_Task instructions_.
The response must contain all of the entries, each one repeated exactly.

· · · · ·

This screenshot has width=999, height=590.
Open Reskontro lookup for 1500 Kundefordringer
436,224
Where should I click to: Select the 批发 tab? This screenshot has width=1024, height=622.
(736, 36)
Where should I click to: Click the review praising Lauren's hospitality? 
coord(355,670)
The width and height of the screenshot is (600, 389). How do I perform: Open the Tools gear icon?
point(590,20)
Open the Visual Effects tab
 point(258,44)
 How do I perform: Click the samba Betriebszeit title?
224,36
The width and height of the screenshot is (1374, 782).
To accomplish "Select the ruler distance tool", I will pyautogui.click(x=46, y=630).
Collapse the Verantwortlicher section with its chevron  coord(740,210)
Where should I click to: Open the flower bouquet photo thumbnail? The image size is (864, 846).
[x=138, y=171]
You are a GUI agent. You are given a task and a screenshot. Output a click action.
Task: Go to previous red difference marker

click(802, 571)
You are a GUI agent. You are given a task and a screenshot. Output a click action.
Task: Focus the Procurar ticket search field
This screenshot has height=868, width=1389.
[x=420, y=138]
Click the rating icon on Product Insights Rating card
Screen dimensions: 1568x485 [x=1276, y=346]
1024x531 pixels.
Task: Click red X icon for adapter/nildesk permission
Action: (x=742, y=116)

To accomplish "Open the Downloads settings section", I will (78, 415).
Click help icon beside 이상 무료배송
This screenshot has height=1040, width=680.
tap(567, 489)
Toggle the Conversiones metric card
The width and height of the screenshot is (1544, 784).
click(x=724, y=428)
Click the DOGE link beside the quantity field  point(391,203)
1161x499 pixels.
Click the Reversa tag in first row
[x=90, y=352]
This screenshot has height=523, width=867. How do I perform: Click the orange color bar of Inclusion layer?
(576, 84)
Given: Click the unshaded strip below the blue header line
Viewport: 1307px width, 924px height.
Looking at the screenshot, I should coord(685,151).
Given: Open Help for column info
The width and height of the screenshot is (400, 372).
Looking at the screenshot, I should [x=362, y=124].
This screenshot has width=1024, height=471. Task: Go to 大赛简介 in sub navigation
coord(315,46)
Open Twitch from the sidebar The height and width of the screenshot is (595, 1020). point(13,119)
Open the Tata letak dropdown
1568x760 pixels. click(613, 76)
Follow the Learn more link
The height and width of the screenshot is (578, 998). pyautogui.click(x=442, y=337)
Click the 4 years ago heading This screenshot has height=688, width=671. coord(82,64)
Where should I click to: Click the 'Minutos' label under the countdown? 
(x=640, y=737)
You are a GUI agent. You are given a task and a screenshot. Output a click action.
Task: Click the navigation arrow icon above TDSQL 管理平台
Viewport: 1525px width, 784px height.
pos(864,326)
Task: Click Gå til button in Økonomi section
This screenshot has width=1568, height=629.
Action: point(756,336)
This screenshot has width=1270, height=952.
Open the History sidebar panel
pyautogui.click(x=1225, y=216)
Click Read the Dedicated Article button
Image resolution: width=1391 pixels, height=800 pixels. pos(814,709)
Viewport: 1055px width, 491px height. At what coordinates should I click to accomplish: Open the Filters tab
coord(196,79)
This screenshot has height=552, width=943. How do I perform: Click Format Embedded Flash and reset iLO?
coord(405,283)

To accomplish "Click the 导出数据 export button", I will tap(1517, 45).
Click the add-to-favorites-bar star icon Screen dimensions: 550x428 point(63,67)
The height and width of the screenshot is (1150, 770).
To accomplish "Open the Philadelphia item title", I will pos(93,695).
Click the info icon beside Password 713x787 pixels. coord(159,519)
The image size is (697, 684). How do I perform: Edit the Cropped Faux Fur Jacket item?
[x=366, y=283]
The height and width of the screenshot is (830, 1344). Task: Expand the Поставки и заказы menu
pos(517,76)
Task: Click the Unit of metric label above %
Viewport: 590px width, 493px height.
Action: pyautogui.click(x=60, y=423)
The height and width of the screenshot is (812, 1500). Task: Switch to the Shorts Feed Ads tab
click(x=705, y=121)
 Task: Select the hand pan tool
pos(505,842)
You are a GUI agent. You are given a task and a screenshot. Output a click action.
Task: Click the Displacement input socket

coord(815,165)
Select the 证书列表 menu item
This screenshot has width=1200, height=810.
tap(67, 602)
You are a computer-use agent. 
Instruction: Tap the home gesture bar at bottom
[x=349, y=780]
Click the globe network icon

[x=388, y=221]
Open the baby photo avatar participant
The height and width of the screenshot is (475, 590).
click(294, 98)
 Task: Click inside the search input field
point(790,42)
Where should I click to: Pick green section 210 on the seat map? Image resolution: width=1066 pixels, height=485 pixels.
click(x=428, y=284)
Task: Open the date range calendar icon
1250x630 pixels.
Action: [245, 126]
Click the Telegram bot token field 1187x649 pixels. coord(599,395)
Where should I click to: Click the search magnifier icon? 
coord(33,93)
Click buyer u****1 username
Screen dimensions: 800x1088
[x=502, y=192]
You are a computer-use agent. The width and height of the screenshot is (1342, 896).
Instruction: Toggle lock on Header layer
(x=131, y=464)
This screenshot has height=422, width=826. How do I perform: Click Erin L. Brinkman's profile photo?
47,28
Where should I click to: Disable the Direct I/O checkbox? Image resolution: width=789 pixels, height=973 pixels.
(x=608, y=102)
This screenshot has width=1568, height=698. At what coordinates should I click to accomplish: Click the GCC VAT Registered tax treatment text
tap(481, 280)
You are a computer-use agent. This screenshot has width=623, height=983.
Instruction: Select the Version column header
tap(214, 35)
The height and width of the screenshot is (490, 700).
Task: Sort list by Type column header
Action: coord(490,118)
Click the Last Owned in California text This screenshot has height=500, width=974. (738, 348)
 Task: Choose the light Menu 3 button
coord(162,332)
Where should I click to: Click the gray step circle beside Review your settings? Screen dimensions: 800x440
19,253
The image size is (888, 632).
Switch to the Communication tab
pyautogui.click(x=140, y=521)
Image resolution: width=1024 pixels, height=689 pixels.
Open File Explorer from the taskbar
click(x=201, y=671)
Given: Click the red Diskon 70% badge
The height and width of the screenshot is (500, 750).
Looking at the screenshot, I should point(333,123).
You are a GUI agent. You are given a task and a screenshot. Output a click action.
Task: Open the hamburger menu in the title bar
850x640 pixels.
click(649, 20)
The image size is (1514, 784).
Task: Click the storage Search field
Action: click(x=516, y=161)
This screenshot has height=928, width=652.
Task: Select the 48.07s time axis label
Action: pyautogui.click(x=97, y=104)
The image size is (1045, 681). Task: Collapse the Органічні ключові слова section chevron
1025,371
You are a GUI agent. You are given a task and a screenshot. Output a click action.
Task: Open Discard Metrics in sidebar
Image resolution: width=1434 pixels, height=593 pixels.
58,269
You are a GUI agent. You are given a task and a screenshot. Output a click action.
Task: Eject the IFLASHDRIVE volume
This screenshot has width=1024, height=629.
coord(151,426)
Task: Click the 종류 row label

· · · · ·

_Task solution_.
This screenshot has width=999, height=590.
Open Reskontro lookup for 1500 Kundefordringer
436,224
Where should I click to: Select the 批发 tab? This screenshot has width=1024, height=622.
(736, 36)
Where should I click to: Click the review praising Lauren's hospitality? 
coord(355,670)
The width and height of the screenshot is (600, 389). How do I perform: Open the Tools gear icon?
point(590,20)
Open the Visual Effects tab
 point(258,44)
 How do I perform: Click the samba Betriebszeit title?
224,36
The width and height of the screenshot is (1374, 782).
To accomplish "Select the ruler distance tool", I will pyautogui.click(x=46, y=630).
Collapse the Verantwortlicher section with its chevron  coord(740,210)
Where should I click to: Open the flower bouquet photo thumbnail? The image size is (864, 846).
[x=138, y=171]
You are a GUI agent. You are given a task and a screenshot. Output a click action.
Task: Go to previous red difference marker

click(802, 571)
You are a GUI agent. You are given a task and a screenshot. Output a click action.
Task: Focus the Procurar ticket search field
This screenshot has height=868, width=1389.
[x=420, y=138]
Click the rating icon on Product Insights Rating card
Screen dimensions: 1568x485 [x=1276, y=346]
1024x531 pixels.
Task: Click red X icon for adapter/nildesk permission
Action: (x=742, y=116)

To accomplish "Open the Downloads settings section", I will (78, 415).
Click help icon beside 이상 무료배송
This screenshot has height=1040, width=680.
tap(567, 489)
Toggle the Conversiones metric card
The width and height of the screenshot is (1544, 784).
click(x=724, y=428)
Click the DOGE link beside the quantity field  point(391,203)
1161x499 pixels.
Click the Reversa tag in first row
[x=90, y=352]
This screenshot has height=523, width=867. How do I perform: Click the orange color bar of Inclusion layer?
(576, 84)
Given: Click the unshaded strip below the blue header line
Viewport: 1307px width, 924px height.
Looking at the screenshot, I should coord(685,151).
Given: Open Help for column info
The width and height of the screenshot is (400, 372).
Looking at the screenshot, I should [x=362, y=124].
This screenshot has width=1024, height=471. Task: Go to 大赛简介 in sub navigation
coord(315,46)
Open Twitch from the sidebar The height and width of the screenshot is (595, 1020). point(13,119)
Open the Tata letak dropdown
1568x760 pixels. click(613, 76)
Follow the Learn more link
The height and width of the screenshot is (578, 998). pyautogui.click(x=442, y=337)
Click the 4 years ago heading This screenshot has height=688, width=671. coord(82,64)
Where should I click to: Click the 'Minutos' label under the countdown? 
(x=640, y=737)
You are a GUI agent. You are given a task and a screenshot. Output a click action.
Task: Click the navigation arrow icon above TDSQL 管理平台
Viewport: 1525px width, 784px height.
pos(864,326)
Task: Click Gå til button in Økonomi section
This screenshot has width=1568, height=629.
Action: point(756,336)
This screenshot has width=1270, height=952.
Open the History sidebar panel
pyautogui.click(x=1225, y=216)
Click Read the Dedicated Article button
Image resolution: width=1391 pixels, height=800 pixels. pos(814,709)
Viewport: 1055px width, 491px height. At what coordinates should I click to accomplish: Open the Filters tab
coord(196,79)
This screenshot has height=552, width=943. How do I perform: Click Format Embedded Flash and reset iLO?
coord(405,283)

To accomplish "Click the 导出数据 export button", I will tap(1517, 45).
Click the add-to-favorites-bar star icon Screen dimensions: 550x428 point(63,67)
The height and width of the screenshot is (1150, 770).
To accomplish "Open the Philadelphia item title", I will pos(93,695).
Click the info icon beside Password 713x787 pixels. coord(159,519)
The image size is (697, 684). How do I perform: Edit the Cropped Faux Fur Jacket item?
[x=366, y=283]
The height and width of the screenshot is (830, 1344). Task: Expand the Поставки и заказы menu
pos(517,76)
Task: Click the Unit of metric label above %
Viewport: 590px width, 493px height.
Action: pyautogui.click(x=60, y=423)
The height and width of the screenshot is (812, 1500). Task: Switch to the Shorts Feed Ads tab
click(x=705, y=121)
 Task: Select the hand pan tool
pos(505,842)
You are a GUI agent. You are given a task and a screenshot. Output a click action.
Task: Click the Displacement input socket

coord(815,165)
Select the 证书列表 menu item
This screenshot has width=1200, height=810.
tap(67, 602)
You are a computer-use agent. 
Instruction: Tap the home gesture bar at bottom
[x=349, y=780]
Click the globe network icon

[x=388, y=221]
Open the baby photo avatar participant
The height and width of the screenshot is (475, 590).
click(294, 98)
 Task: Click inside the search input field
point(790,42)
Where should I click to: Pick green section 210 on the seat map? Image resolution: width=1066 pixels, height=485 pixels.
click(x=428, y=284)
Task: Open the date range calendar icon
1250x630 pixels.
Action: [245, 126]
Click the Telegram bot token field 1187x649 pixels. coord(599,395)
Where should I click to: Click the search magnifier icon? 
coord(33,93)
Click buyer u****1 username
Screen dimensions: 800x1088
[x=502, y=192]
You are a computer-use agent. The width and height of the screenshot is (1342, 896).
Instruction: Toggle lock on Header layer
(x=131, y=464)
This screenshot has height=422, width=826. How do I perform: Click Erin L. Brinkman's profile photo?
47,28
Where should I click to: Disable the Direct I/O checkbox? Image resolution: width=789 pixels, height=973 pixels.
(x=608, y=102)
This screenshot has width=1568, height=698. At what coordinates should I click to accomplish: Click the GCC VAT Registered tax treatment text
tap(481, 280)
You are a computer-use agent. This screenshot has width=623, height=983.
Instruction: Select the Version column header
tap(214, 35)
The height and width of the screenshot is (490, 700).
Task: Sort list by Type column header
Action: coord(490,118)
Click the Last Owned in California text This screenshot has height=500, width=974. (738, 348)
 Task: Choose the light Menu 3 button
coord(162,332)
Where should I click to: Click the gray step circle beside Review your settings? Screen dimensions: 800x440
19,253
The image size is (888, 632).
Switch to the Communication tab
pyautogui.click(x=140, y=521)
Image resolution: width=1024 pixels, height=689 pixels.
Open File Explorer from the taskbar
click(x=201, y=671)
Given: Click the red Diskon 70% badge
The height and width of the screenshot is (500, 750).
Looking at the screenshot, I should point(333,123).
You are a GUI agent. You are given a task and a screenshot. Output a click action.
Task: Open the hamburger menu in the title bar
850x640 pixels.
click(649, 20)
The image size is (1514, 784).
Task: Click the storage Search field
Action: click(x=516, y=161)
This screenshot has height=928, width=652.
Task: Select the 48.07s time axis label
Action: pyautogui.click(x=97, y=104)
The image size is (1045, 681). Task: Collapse the Органічні ключові слова section chevron
1025,371
You are a GUI agent. You are given a task and a screenshot. Output a click action.
Task: Open Discard Metrics in sidebar
Image resolution: width=1434 pixels, height=593 pixels.
58,269
You are a GUI agent. You are given a task and a screenshot. Output a click action.
Task: Eject the IFLASHDRIVE volume
This screenshot has width=1024, height=629.
coord(151,426)
Task: Click the 종류 row label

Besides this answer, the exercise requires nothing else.